Question

Hypermetric Distribution Of Snps In Pathways

2

Entering edit mode

13.2 years ago

Andrea_Bio ★ 2.8k

Hello

I'm really embarassed asking this question since I haven't done statistics since I was at school (and I'm a female so I'm not saying how long ago that was).

I have SNPs for 2 species of cow which have a different phenotype. The SNPs were obtained from a pooled data set of 10 individuals from each species. My theory is that the difference in phenotype arises from a 'gain of function' in one of the species and that the potentially functional SNPs are those that exist in one species and not the other, or those SNPs that are homozygous for one allele in one species and homozygous for another allele in a different species.

So, i have a set of 'pfSNPs' and I have narrowed in down to those SNPs in genes and I intend to do some pathway analysis. I am hoping to see that pathways that feature in the phenotype response will have a high level of pfSNPs compared to other pathways. My question, after all this preamble, is it possible to show that the pathway enrichment for SNPs is statistically significant and not random.

I am thinking I would need some sort of chi-squared test but I don't know how this works at the pathway level. Would I would compare the number of SNPs in my enriched pathway to the number of SNPs in all of the other pathways to show that a higher number of SNPs in this pathway has a very low probability of happening by chance? My confusion is that not all pathways are created equal in that some will have more genes than others and are more likely to have SNPs. Can you factor in the number of genes in the pathway? Or is that not necessary because using that logic you could say that genes with longer exons/introns are more likely to have SNPs as they have more 'DNA coverage'?
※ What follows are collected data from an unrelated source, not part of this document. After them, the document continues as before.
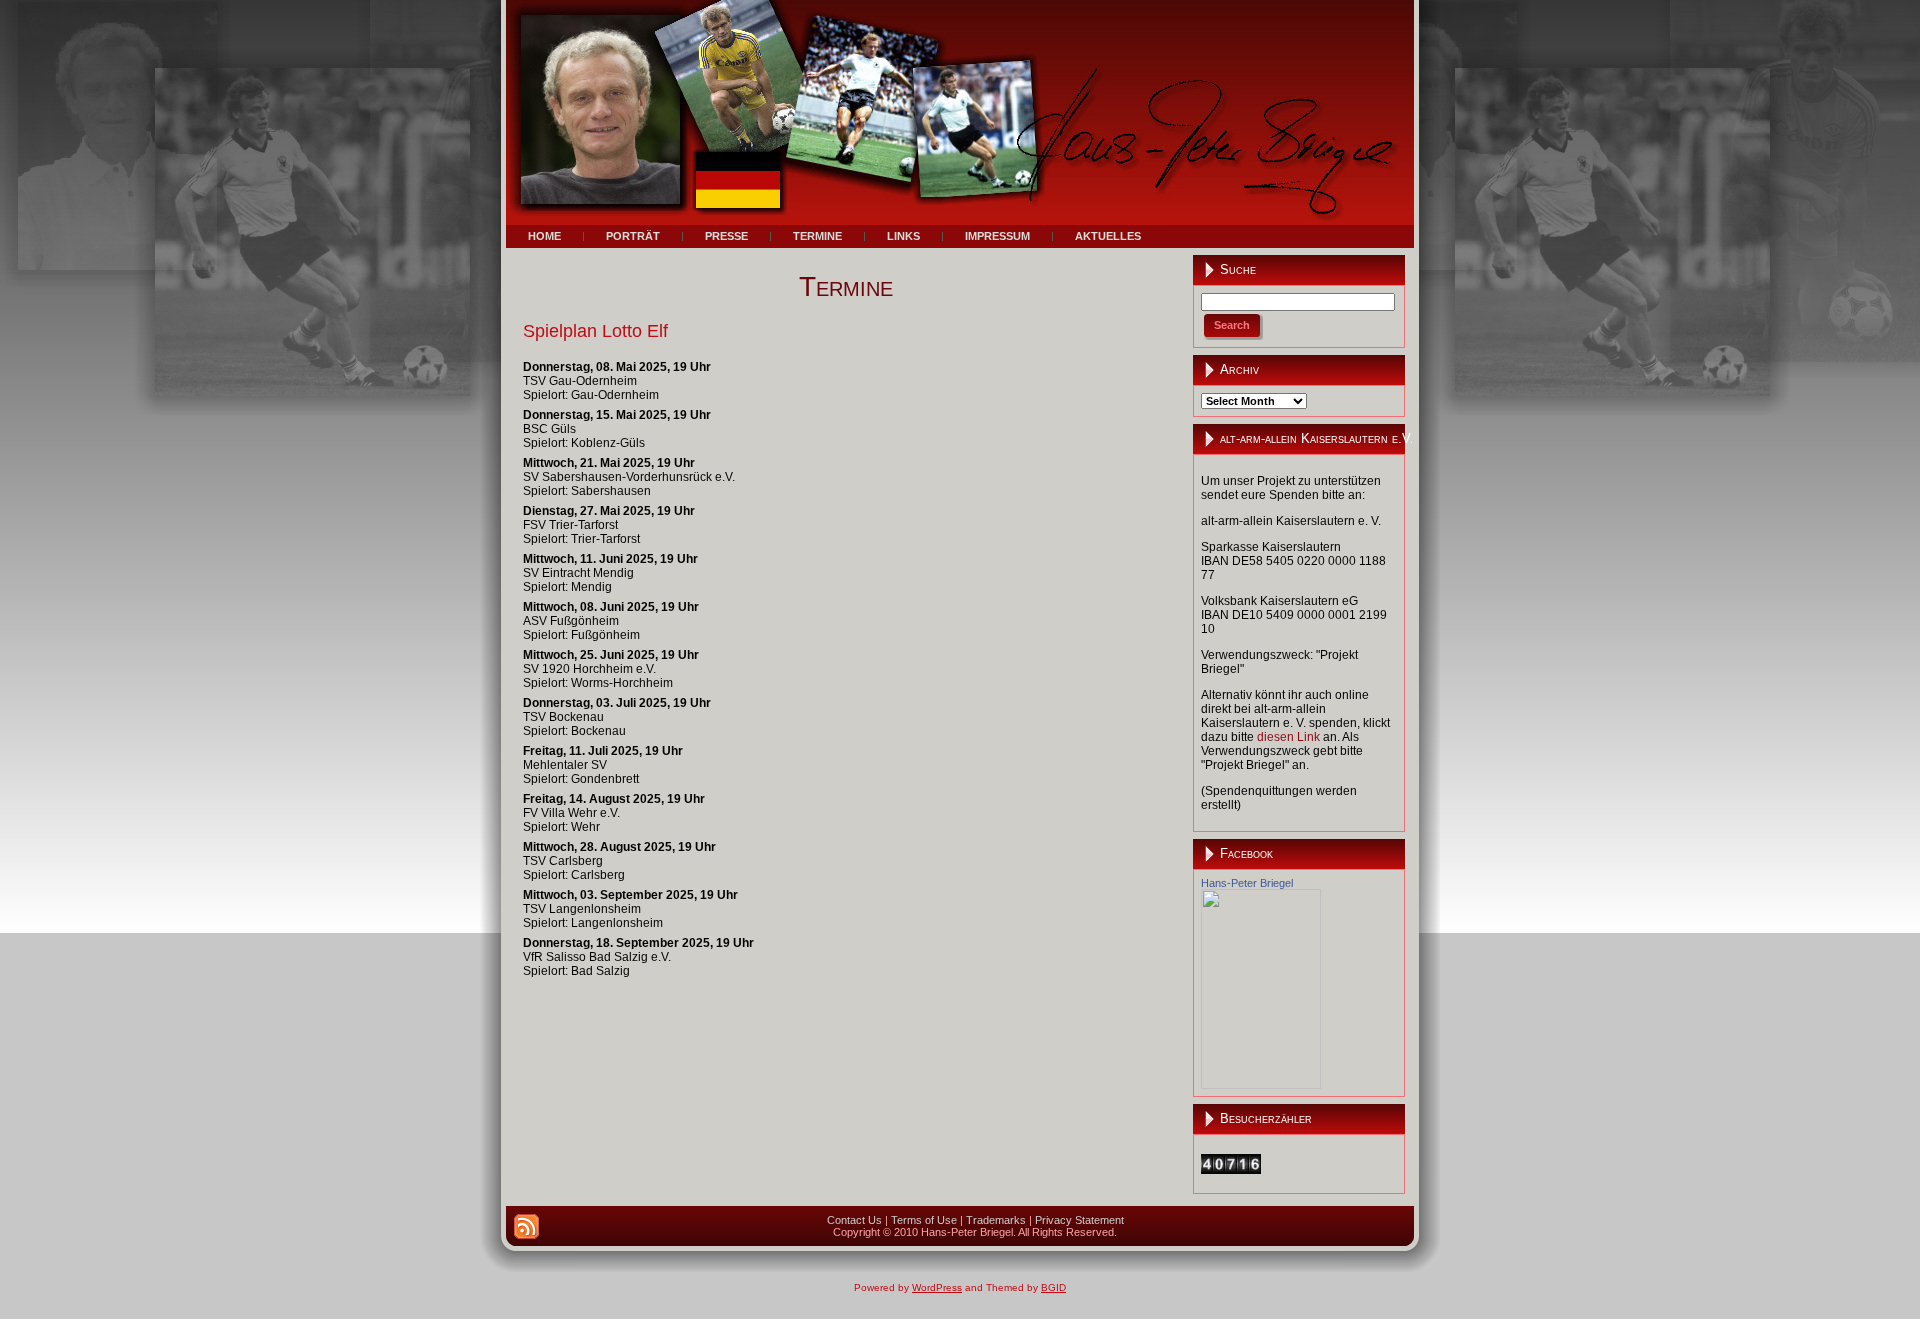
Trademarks (996, 1220)
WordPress (937, 1287)
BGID (1053, 1287)
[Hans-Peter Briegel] (1261, 1085)
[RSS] (526, 1226)
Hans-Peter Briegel (1247, 883)
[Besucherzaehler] (1231, 1170)
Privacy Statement (1079, 1220)
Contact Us (854, 1220)
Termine (846, 286)
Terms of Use (924, 1220)
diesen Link (1288, 737)
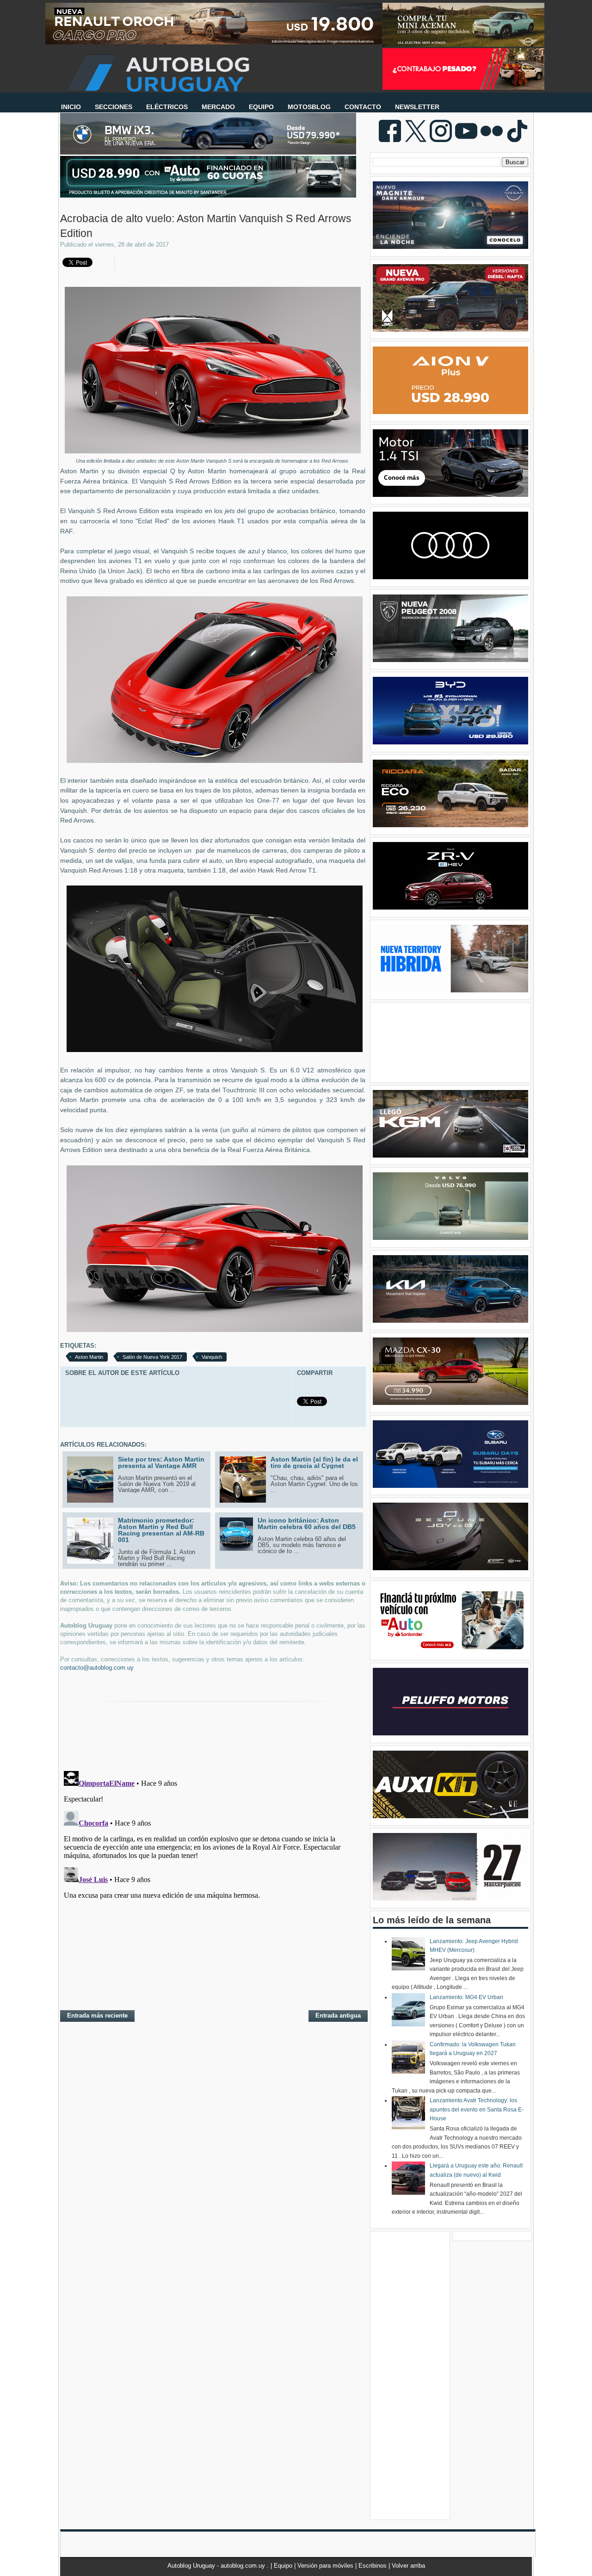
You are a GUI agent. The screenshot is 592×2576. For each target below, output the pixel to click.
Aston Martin (89, 1357)
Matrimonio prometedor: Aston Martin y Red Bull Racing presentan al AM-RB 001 (161, 1530)
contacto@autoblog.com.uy (97, 1667)
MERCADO (218, 107)
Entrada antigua (338, 2015)
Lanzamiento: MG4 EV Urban (466, 1997)
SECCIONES (113, 107)
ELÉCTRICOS (167, 107)
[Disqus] (212, 1883)
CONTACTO (363, 107)
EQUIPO (261, 107)
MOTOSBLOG (309, 107)
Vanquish (212, 1357)
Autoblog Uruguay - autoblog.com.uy (217, 2565)
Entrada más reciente (97, 2015)
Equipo (284, 2565)
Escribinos (373, 2565)
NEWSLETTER (417, 107)
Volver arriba (408, 2565)
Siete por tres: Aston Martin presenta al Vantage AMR (161, 1462)
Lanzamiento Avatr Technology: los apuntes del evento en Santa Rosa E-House (477, 2109)
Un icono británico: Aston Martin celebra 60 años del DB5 (307, 1523)
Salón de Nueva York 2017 (152, 1357)
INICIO (71, 107)
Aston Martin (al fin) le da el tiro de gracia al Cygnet (314, 1462)
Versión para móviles (326, 2565)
I'm also aware that I don't have a large number of individuals in the initial samples.

Thanks a lot for your help

snp pathway statistics • 3.7k views

ADD COMMENT • link updated 10.9 years ago by Biostar 20 • written 13.2 years ago by Andrea_Bio ★ 2.8k

Ram · Answer 1 · 2011-05-24

4

Entering edit mode

13.2 years ago

David Quigley 11k

You don't have to invent this analysis yourself (although it never hurts to try). Several groups have looked at using genotypes to do pathway analysis. Check the Nature Reviews: Genetics paper by Wang. et al. (Analysing biological pathways in genome-wide association studies) for a review. The most common approach seems to be a variation on Gene Set Enrichment Analysis for SNPs; you convert your SNPs to candidate genes and then do a GSEA. There are a lot of details to consider: how do you assign a gene to a SNP (or do you avoid that entirely), do you work from raw genotypes or P values, what test do you use to identify enrichment, do you threshold the P values for your initial analysis, etc.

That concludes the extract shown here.